# Red Hot Chili Peppers and John Frusciante



## ShadowRiffer (Apr 19, 2006)

Any other red hot chili peppers and/or John Frusciante fans 0ut there?
i am a big fan. anyone wanna dicuss the chili peppers or jfroo?


----------



## fret15 (Feb 17, 2006)

I'm a pretty big fan too. Love the stuff.

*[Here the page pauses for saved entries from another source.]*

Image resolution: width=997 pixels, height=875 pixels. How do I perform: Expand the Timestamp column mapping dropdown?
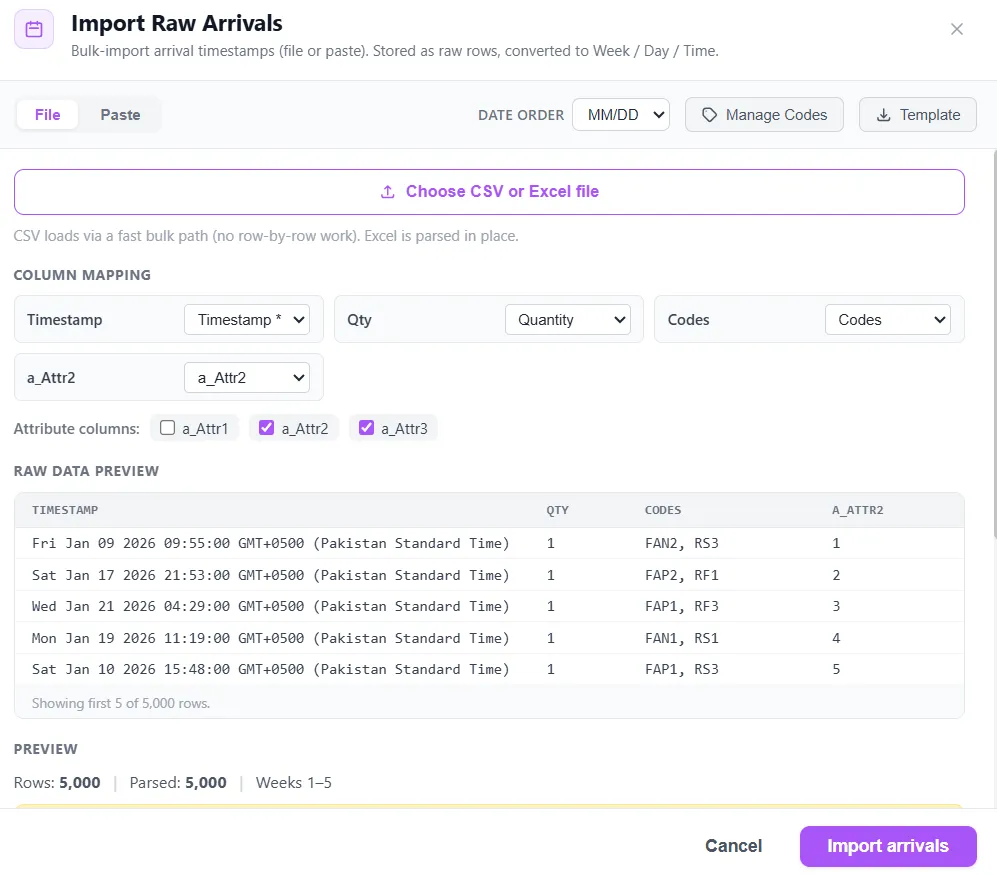tap(247, 320)
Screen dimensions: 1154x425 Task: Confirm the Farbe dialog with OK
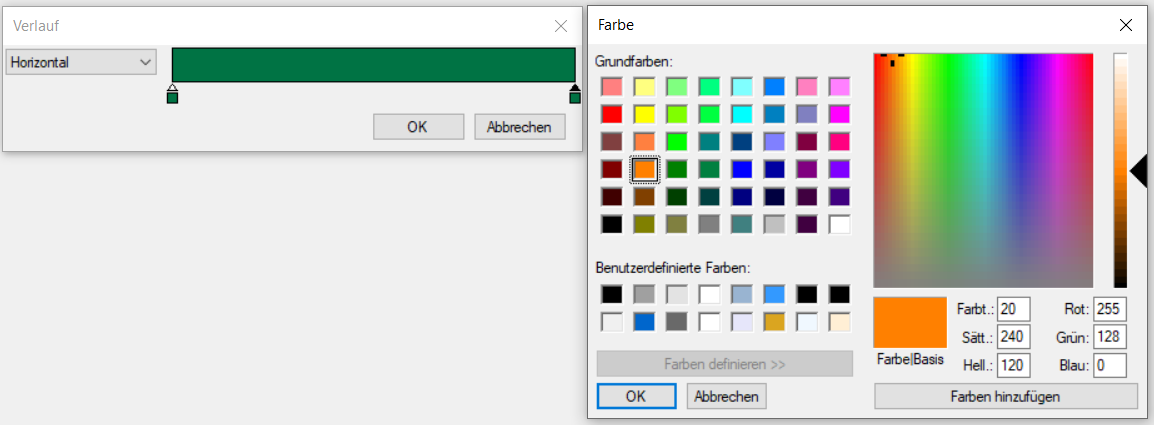click(636, 396)
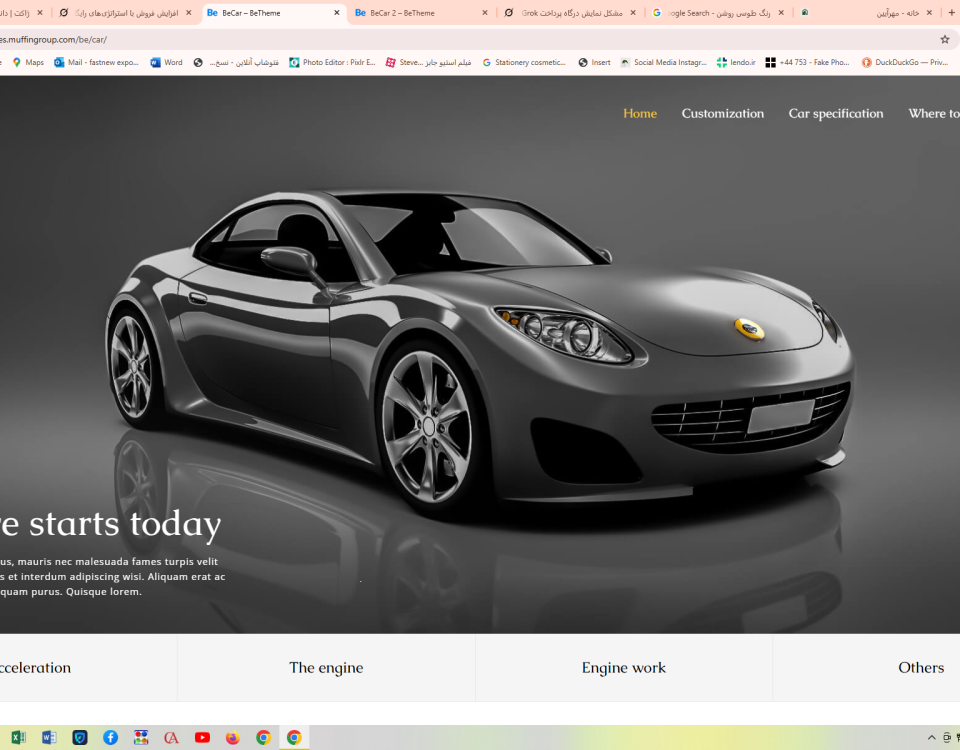The height and width of the screenshot is (750, 960).
Task: Open YouTube from the taskbar
Action: [x=202, y=737]
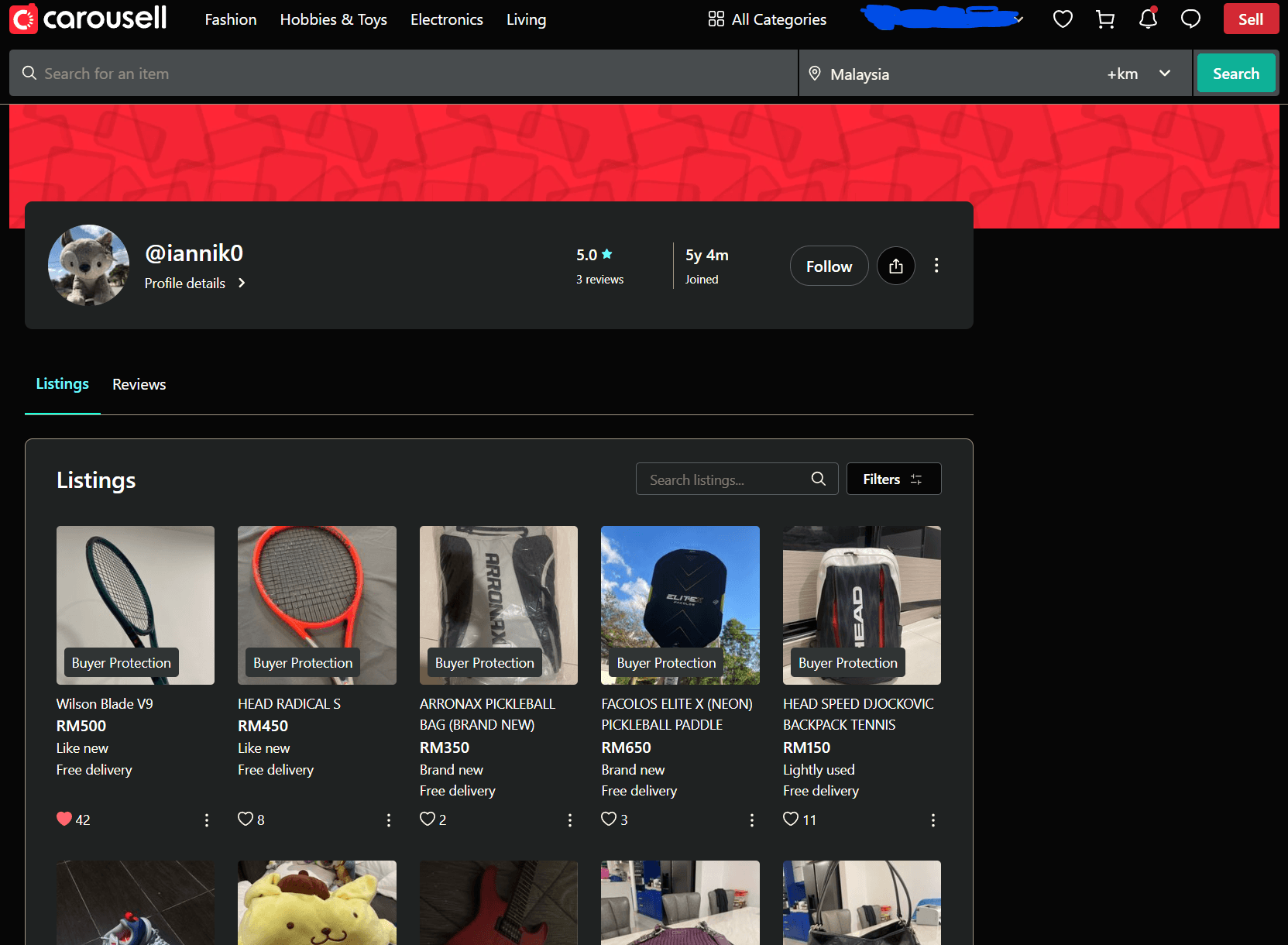Viewport: 1288px width, 945px height.
Task: Expand the Malaysia location dropdown
Action: [x=1164, y=74]
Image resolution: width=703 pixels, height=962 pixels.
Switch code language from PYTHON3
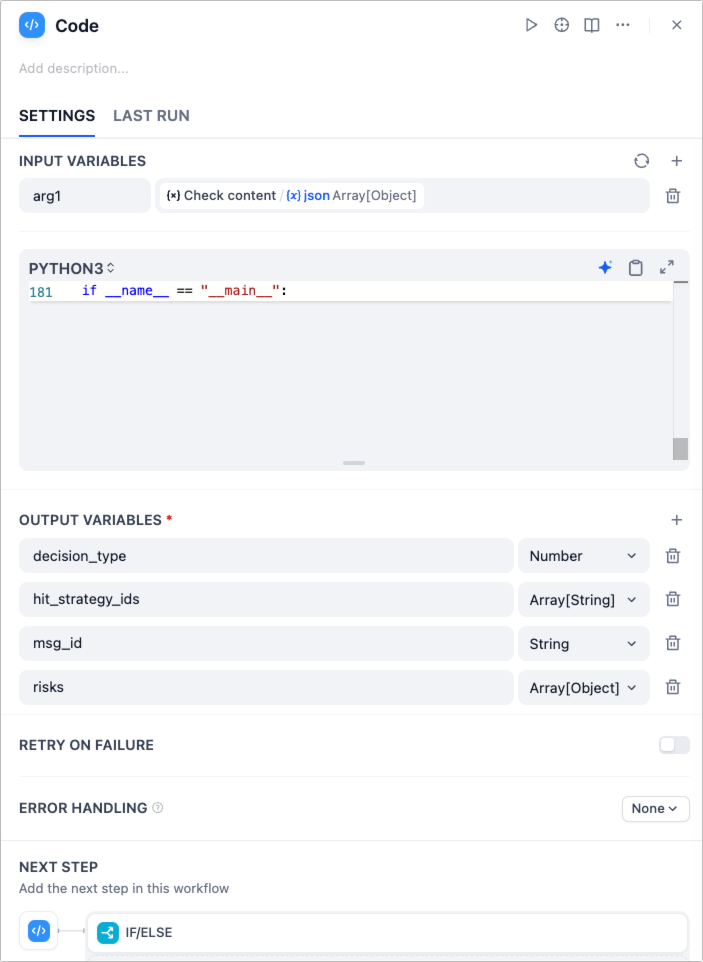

There was an interview in Guitar Player (if I remember correctly) recently that showed his live pedalboard. Count them : 6 big ol' Moog pedals  at about 550 CDN each...you do the math

Plus the dozen or so more pedals he had in the chain...:rockon: None


----------



## Jeff Flowerday (Jan 23, 2006)

I saw that GP article. I often wonder how he has any signal left to actually go to his amp.


----------



## ShadowRiffer (Apr 19, 2006)

what do moog's do.


----------



## PaulS (Feb 27, 2006)

probably easier to say what they won't do....


----------



## Xanadu (Feb 3, 2006)

PaulS said:


> probably easier to say what they won't do....


lol

I'm a fan of flea...


----------



## SnowBlind (Feb 26, 2006)

I love their funk songs. And there tiny dancer cover is badass:rockon2:


----------



## mick7 (Mar 20, 2006)

The songs they make when they are high are the best ones.


----------



## Xanadu (Feb 3, 2006)

mick7 said:


> The songs they make when they are high are the best ones.


it's sad.... but true.
heroine+rhcp=:smile: 
no herionie+rhcp=:frown:


do the math.


----------



## SnowBlind (Feb 26, 2006)

pff heroin didnt accomplish anything. Just split up the band. Go on youtube and search for john frusciante and heroin. Youll hear recordings of him playing guitar on heroin.


----------



## Quodliphonik (Dec 11, 2006)

Great band - Love Frusciante's playing. Also heard one of his solo tunes ("The past receeds" ?); though it was great!


----------



## SnowBlind (Feb 26, 2006)

check out his solo song going inside.. i listened to this like 25 times in a row
http://youtube.com/watch?v=tvvUvr4ioRQ


----------



## rwe333 (Feb 18, 2006)

Xanadu said:


> it's sad.... but true.
> heroine+rhcp=:smile:
> no herionie+rhcp=:frown:
> 
> do the math.


Frusciante's a MUCH stronger player these days... One of the few that came back from an addiction rejuvenated over simply a wreck.


----------



## ShadowRiffer (Apr 19, 2006)

I heard they're playing the Grammy's, a month from now.


----------



## ne1roc (Mar 4, 2006)

We just added, Snow (hey oh) to our set list and it is kicking my ass. I can't play that ridiculous lick at his speed yet. I love that tune!


----------